I was using a different food tracker before, but tonight I decided to input my foods into Cron-o-meter instead. I like that it has the nutrient breakdowns and such. So now I can clearly see I'm not meeting my nutrition requirements.
I noticed that it is recommending I only eat 1200 calories a day, and I know on lfrv you are supposed to eat way more than that. Even though I picked the lfrv option when I signed up, it's still recommending these low calories for me (because I have over 70 pounds to lose). I should be bumping that up, right?
So far today it is almost ten PM and I've only managed to fit 1700 calories worth of food in my stomach. I'm thinking it takes practice to eat as much as some of the pros! I imagine if I eat more, it will also bring my ratios of protien/carb/fat in check, because they are way out of wack right now ( 70 25 5 )
Anyways, I guess I'm looking for some advice on using this tool, and making sure it's set up right for this diet. =)
Hi Teresa :)
To get near 3000 cals you have to set it to gaining 2+ cals a week (dont worry you wont!), and of course set it to lfrv which should set the ratios at 80:10:10 - then input everything you eat in a day and it will tell you what percentage of each ration you have consummed. i.e. if 80% fat is showing this means 80% of your fat target which is set to 10% and therefore only about 8% of your overall cals.
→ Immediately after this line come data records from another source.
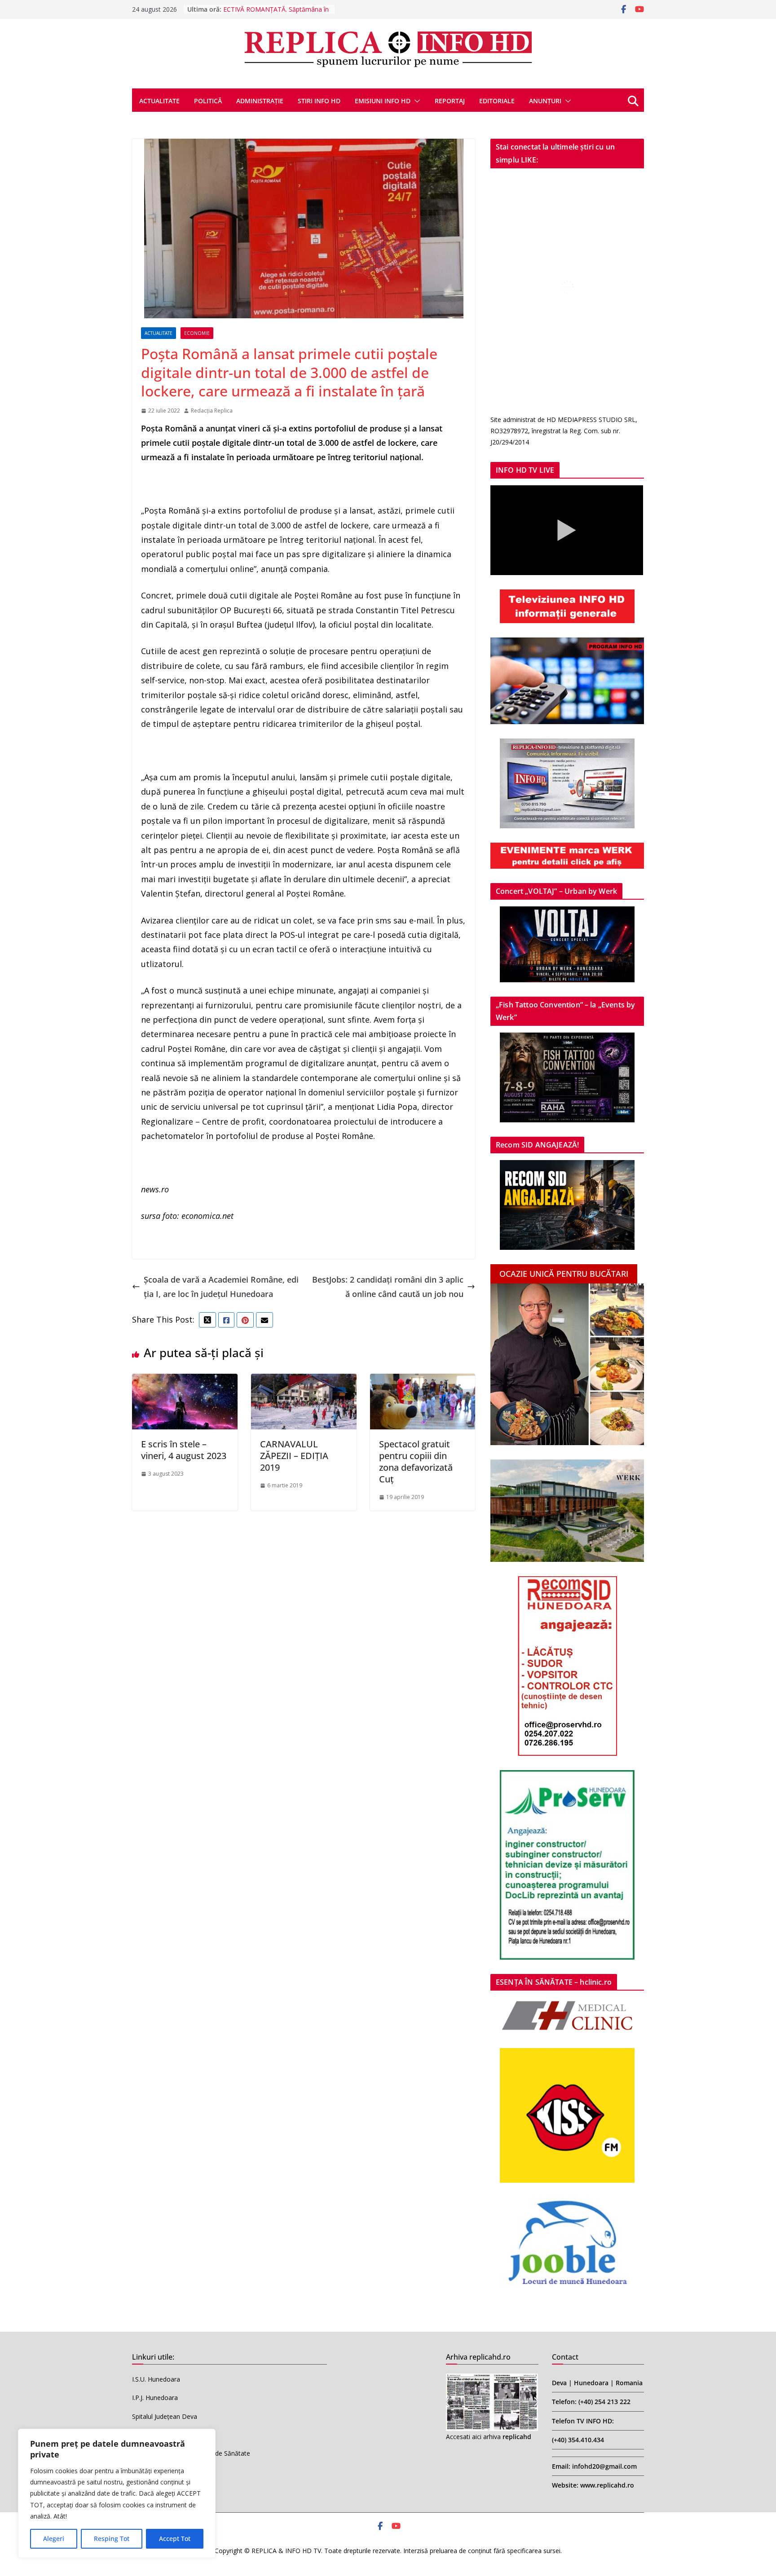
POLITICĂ (208, 101)
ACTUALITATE (159, 101)
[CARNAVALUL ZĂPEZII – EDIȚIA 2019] (304, 1381)
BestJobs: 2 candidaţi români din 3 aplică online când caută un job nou (387, 1286)
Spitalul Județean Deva (164, 2416)
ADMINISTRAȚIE (259, 101)
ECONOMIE (197, 333)
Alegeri (53, 2538)
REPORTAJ (450, 101)
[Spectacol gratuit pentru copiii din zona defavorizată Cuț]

It took me a while to get fat down an cals up - dates an bananas are great to start with while you get use to eating more.
Good luck!! xx
Thanks! That's helpful.
I've been having trouble with my fat too. It seems one little slip up and I'm suddenly at a high percentage. I'm pretty good about avoiding it too, so I thought hahaha. I think I just really need to focus on eating fruits and leaves. I was surprised at how much fat even a lonely little avacado can add in a day.